This can easily be seen in the Torah itself: it’s when a wife finds no favor in her husband’s eyes that he’s to divorce her. (De 24:1) If his heart has become so hard towards his wife that he finds no mercy or compassion for her, no love or concern or care for her, the spirit of the marriage is already broken so deeply that it’s better for the woman to be released of the marriage bond. Divorce isn’t God’s original intent for marriage; it’s how Love deals with hardness of heart. (Mt 19:8)

The implication is that reasonable men don’t become so hardened toward their wives, such that they cannot possibly live with them in peace. So, as long as people are minimally reasonable, there should be no divorce … as long as wives aren’t adulterous.

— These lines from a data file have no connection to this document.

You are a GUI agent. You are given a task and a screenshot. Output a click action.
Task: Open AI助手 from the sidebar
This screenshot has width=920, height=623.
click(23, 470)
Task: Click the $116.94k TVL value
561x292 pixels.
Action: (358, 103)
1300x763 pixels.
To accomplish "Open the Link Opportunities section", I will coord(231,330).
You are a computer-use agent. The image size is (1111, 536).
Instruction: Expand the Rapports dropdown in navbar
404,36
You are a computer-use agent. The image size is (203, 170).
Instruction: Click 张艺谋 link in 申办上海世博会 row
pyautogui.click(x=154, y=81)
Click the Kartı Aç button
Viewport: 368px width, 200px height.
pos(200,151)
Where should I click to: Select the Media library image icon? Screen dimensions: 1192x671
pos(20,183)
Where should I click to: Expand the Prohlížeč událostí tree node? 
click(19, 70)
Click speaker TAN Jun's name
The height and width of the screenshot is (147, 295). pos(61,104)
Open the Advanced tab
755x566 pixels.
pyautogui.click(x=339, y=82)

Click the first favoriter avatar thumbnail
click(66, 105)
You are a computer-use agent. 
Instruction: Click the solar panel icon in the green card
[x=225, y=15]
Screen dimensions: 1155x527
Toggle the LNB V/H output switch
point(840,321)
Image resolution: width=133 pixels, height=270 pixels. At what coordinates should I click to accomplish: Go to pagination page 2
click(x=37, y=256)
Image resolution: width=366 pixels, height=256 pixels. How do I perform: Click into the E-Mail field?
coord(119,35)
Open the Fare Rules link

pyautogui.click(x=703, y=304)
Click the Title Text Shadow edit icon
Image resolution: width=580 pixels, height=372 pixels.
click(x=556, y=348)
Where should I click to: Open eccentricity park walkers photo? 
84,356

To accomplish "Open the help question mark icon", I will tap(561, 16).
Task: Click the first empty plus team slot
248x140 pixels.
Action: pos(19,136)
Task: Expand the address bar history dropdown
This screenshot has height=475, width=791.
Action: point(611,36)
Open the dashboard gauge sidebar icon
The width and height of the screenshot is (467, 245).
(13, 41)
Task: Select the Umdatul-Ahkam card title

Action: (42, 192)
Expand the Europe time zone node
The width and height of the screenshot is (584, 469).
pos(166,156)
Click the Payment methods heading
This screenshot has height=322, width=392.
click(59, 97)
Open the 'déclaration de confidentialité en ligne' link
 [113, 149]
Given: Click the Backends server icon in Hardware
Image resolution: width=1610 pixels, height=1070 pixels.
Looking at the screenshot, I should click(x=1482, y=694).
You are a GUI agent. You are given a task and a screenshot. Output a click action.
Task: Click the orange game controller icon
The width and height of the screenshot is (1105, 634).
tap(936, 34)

However, the Pharisees had evidently turned this provision for divorce under exceptional circumstances into a sort of wife-swapping, putting away their wives for trivial reasons and deeply violating the spirit of the marriage covenant. (Mt 19:3) In these cases, where the marital relationship isn’t so deeply broken, marrying a divorced woman permanently breaks the marriage covenant in much the same way adultery does (Mt 5:32a), because this step prevents her from being reconciled to her former husband according to God’s Law. (De 24:3-4)

We should keep this context in mind when Christ adds: “and whosoever shall marry her that is divorced committeth adultery.(32b) This is significant since in Torah, when a woman is divorced by her husband, she is free to remarry. (De 24:2) Is Christ saying Torah permits a certain kind of adultery? Is He changing the moral standard?

Paul doesn’t seem to think so: he says if an unbelieving man departs his marriage, implying he abandons or divorces his wife, she’s no longer bound to her marriage covenant, implying she’s free to remarry (1Co 7:15), just as Torah says. Paul wouldn’t allow this if remarriage was inappropriate in a properly irreconcilable context, if it constituted adultery under a newer, higher standard set by Christ.

It seems much more reasonable to interpret Christ, not as correcting Torah or creating a higher standard, but focusing on the spirit of marriage. Re-marrying a divorced woman under less severe circumstances, unless all reasonable hope of the prior marriage being reconciled has expired, expresses an irreverence for the marriage covenant.

Divorce is acceptable only under the most extreme relational circumstances, and the divorcing husband should consider his action permanent. If a divorced woman believes her former husband may eventually change his mind, and wants to wait and leave the door open for reconciliation, that’s up to her; it isn’t necessarily wrong for her to move on, but if she does she’s effectively permanently sealing the termination of that marriage, as her former husband has decreed it.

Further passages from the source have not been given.